Remember when I asked you to release yourself to your prejudices in case you’re not an eggplant lover? Well, here the eggplant is the responsible for allowing us to have a creamy spread without adding a gallon of oil.
- Once you have your cream ready it’s the moment of joy. Trust me. These spices are special and they make all the difference on the dish. Of course, that, if you don’t have cumin at home, it’s not a big deal, but, next time you go to the store, if you’re feeling adventurous, I strongly recommend you get some. Season it with salt, pepper (fresh grated is even better) and cumin (to taste). If you’re not used to cumin, go easy on it. Add little by little and try it. It’s a strong spice, but, as I said, makes all the difference. Is the cherry on top of the cake (or, in this case, the cumin on the babaganush).

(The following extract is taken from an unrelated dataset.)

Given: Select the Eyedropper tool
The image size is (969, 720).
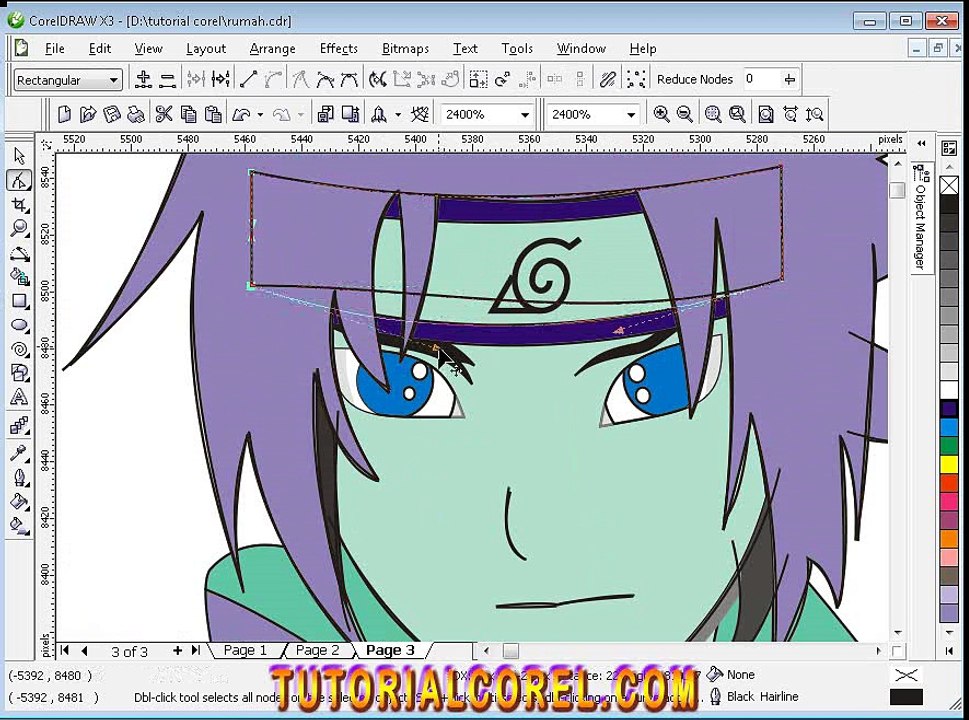Looking at the screenshot, I should point(19,454).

THAT’S IT! YOU’RE DONE! No, I did not forget the olive oil. I throw ½ table spoon of it when it’s ready to be served. You can also save some fresh mint leaves to finish it or just sprinkle a bit of parsley.

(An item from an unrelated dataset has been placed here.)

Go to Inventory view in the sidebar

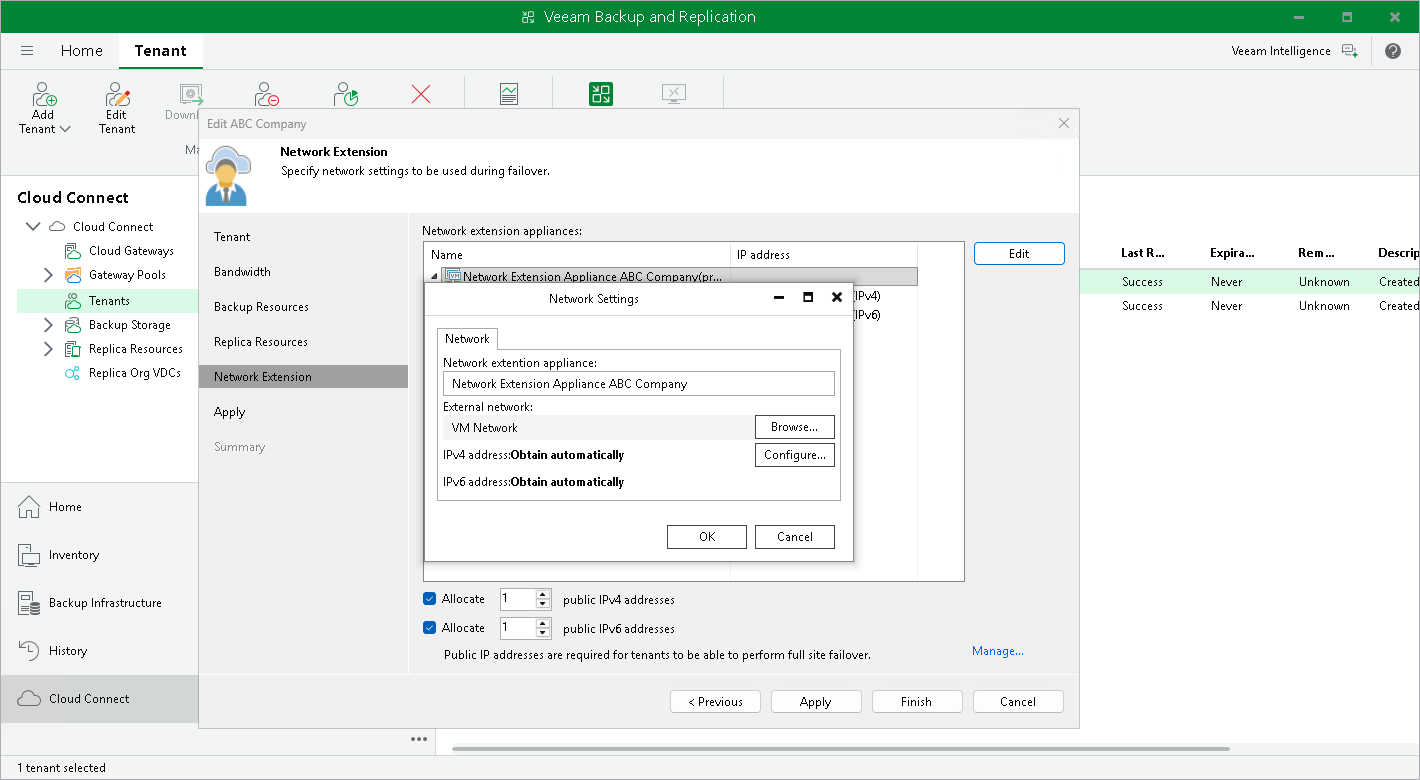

You can keep it on the fridge for about a week in a sealed jar. That means that you can make a lot of it and you’ll have it in hand. It’s great with bread, or you can have it as a side dish for grilled chicken or fish. I use it to top that crusty flourless pie we already made here. My favorite way of having it it, of course, with baked falafel and feta cheese.
I just think you should go ahead and try this caviar, spread, babaganush or whatever you may wish to call it. It’s so simple, versatile and tasty that’s almost hard to believe it’ll work. But I DO promise it will!